Now she lay in his bed, on the crisp white linen, and watched him sleep as the morning light danced on his frame. She could have stayed there for an eternity. But she decided to get up and search for coffee. She quietly slid out of bed and retrieved her clothes off the floor. As she buttoned her shirt, she felt a fingertip brush the back of her leg. She closed her eyes and welcomed the flutter of heat through her body. Turning slowly, her eyes met the brilliant blue of Daniel’s, as he lay propped up on one arm on the bed.

‘Where are you going’, he asked sleepily.

‘I was just going to raid your kitchen for coffee’.

He yawned and threw his legs over the side of the bed, ‘I’ll get it’.

As he led her down the hallway he kissed her shoulder and neck. Caitlin ran her hand along the wall to support her, as her knees began to buckle slightly at his touch. She got lost in it for a moment. Until she felt her hand suddenly lose traction on the wall. Stumbling sideways, her eyes flicked open, and fell upon the gap in the wall, in which lay a steep flight of stairs.

‘What’s up there?’ she asked.

‘Oh nothing – it’s just the attic’. Caitlin was curious. As if sensing this, Daniel added, ‘It’s a hoarded mess of chaos – quite embarrassing really’, as he placed his arms on her shoulders and shuffled her forwards down the hall. She led him lead her, even though she thought she had detected an almost invisible hint of panic in his eyes. Dismissing it as further evidence of his guarded and private nature, Cailtin allowed herself to be guided into the kitchen.

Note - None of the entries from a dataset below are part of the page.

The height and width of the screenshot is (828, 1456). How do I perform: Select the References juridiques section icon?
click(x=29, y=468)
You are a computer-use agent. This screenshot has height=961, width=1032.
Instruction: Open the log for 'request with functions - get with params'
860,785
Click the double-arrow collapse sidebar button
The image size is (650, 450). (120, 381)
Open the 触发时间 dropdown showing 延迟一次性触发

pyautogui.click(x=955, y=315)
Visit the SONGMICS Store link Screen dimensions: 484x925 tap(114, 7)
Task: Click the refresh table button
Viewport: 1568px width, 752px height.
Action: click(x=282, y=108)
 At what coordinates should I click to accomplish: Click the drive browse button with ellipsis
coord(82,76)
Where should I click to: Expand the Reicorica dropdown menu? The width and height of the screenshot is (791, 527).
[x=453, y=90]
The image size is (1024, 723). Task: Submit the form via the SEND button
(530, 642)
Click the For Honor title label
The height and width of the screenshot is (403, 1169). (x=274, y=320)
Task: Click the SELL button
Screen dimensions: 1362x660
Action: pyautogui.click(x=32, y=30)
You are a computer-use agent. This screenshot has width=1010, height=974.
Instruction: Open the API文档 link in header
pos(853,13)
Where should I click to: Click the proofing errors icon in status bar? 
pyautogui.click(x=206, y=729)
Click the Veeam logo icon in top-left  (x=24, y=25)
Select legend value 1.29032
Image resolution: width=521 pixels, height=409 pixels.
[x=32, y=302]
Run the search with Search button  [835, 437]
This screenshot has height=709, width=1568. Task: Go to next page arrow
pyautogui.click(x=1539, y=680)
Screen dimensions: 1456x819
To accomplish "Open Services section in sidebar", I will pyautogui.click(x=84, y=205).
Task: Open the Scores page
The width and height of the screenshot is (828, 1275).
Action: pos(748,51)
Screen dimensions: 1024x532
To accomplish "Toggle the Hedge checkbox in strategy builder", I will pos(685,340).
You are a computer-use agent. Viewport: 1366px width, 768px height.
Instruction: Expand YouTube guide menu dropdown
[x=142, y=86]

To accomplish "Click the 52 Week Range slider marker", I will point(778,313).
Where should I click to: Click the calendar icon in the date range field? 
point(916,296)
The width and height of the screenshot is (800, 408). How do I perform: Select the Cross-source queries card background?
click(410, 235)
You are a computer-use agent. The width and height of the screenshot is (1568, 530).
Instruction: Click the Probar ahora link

She sat perched on one of the high black stools, and watched him make coffee, quietly appreciating his contours, as he stood shirtless, in his black pants. She furrowed her brow slightly. She realised she had never seen him in casual gear – they only ever met up when he had finished work, and she had actually never stayed over on a Friday before. What did he even do on the weekends? How did he spend his time?

She hid her crushing confusion when she realised she was not about to find out. He made some comment about having to go out. She knew it was a lie, she just wasn’t sure what it was that he was hiding, or why he seemed so determined to not allow her into his life any further. He was determined to keep her at a distance.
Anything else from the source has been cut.